— begin AVAILABLE RECORDS —

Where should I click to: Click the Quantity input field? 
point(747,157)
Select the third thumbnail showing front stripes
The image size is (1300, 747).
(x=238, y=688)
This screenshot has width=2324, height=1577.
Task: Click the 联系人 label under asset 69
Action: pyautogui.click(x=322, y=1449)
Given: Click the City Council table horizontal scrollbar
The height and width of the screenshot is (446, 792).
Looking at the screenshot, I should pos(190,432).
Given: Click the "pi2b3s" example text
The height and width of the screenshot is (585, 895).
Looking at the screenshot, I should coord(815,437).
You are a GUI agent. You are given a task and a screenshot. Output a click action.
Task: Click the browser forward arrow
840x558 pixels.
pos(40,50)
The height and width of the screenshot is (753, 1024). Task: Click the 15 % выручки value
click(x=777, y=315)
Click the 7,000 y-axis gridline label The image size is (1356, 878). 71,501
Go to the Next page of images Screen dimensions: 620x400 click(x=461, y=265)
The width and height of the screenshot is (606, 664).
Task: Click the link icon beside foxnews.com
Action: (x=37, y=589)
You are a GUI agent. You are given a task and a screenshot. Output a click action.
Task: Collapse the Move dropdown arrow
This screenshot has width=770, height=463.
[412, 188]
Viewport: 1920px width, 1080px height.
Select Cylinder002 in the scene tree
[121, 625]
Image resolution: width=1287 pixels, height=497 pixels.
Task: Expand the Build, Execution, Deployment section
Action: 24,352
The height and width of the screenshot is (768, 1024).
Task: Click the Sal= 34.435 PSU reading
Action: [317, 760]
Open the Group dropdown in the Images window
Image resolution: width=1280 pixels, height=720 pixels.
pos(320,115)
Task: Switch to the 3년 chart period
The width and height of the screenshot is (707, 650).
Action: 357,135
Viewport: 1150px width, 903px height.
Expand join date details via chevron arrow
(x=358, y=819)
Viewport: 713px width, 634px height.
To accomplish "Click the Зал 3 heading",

— end AVAILABLE RECORDS —

Can you update the data above so that each "The image size is" reads "The screenshot size is" and every other part stays the same?

Where should I click to: Click the Quantity input field? 
point(747,157)
Select the third thumbnail showing front stripes
The screenshot size is (1300, 747).
(x=238, y=688)
This screenshot has width=2324, height=1577.
Task: Click the 联系人 label under asset 69
Action: pyautogui.click(x=322, y=1449)
Given: Click the City Council table horizontal scrollbar
The height and width of the screenshot is (446, 792).
Looking at the screenshot, I should pos(190,432).
Given: Click the "pi2b3s" example text
The height and width of the screenshot is (585, 895).
Looking at the screenshot, I should coord(815,437).
You are a GUI agent. You are given a task and a screenshot. Output a click action.
Task: Click the browser forward arrow
840x558 pixels.
pos(40,50)
The height and width of the screenshot is (753, 1024). Task: Click the 15 % выручки value
click(x=777, y=315)
Click the 7,000 y-axis gridline label The screenshot size is (1356, 878). 71,501
Go to the Next page of images Screen dimensions: 620x400 click(x=461, y=265)
The width and height of the screenshot is (606, 664).
Task: Click the link icon beside foxnews.com
Action: (x=37, y=589)
You are a GUI agent. You are given a task and a screenshot. Output a click action.
Task: Collapse the Move dropdown arrow
This screenshot has width=770, height=463.
[412, 188]
Viewport: 1920px width, 1080px height.
Select Cylinder002 in the scene tree
[121, 625]
Image resolution: width=1287 pixels, height=497 pixels.
Task: Expand the Build, Execution, Deployment section
Action: 24,352
The height and width of the screenshot is (768, 1024).
Task: Click the Sal= 34.435 PSU reading
Action: [317, 760]
Open the Group dropdown in the Images window
Image resolution: width=1280 pixels, height=720 pixels.
pos(320,115)
Task: Switch to the 3년 chart period
The width and height of the screenshot is (707, 650).
Action: 357,135
Viewport: 1150px width, 903px height.
Expand join date details via chevron arrow
(x=358, y=819)
Viewport: 713px width, 634px height.
To accomplish "Click the Зал 3 heading",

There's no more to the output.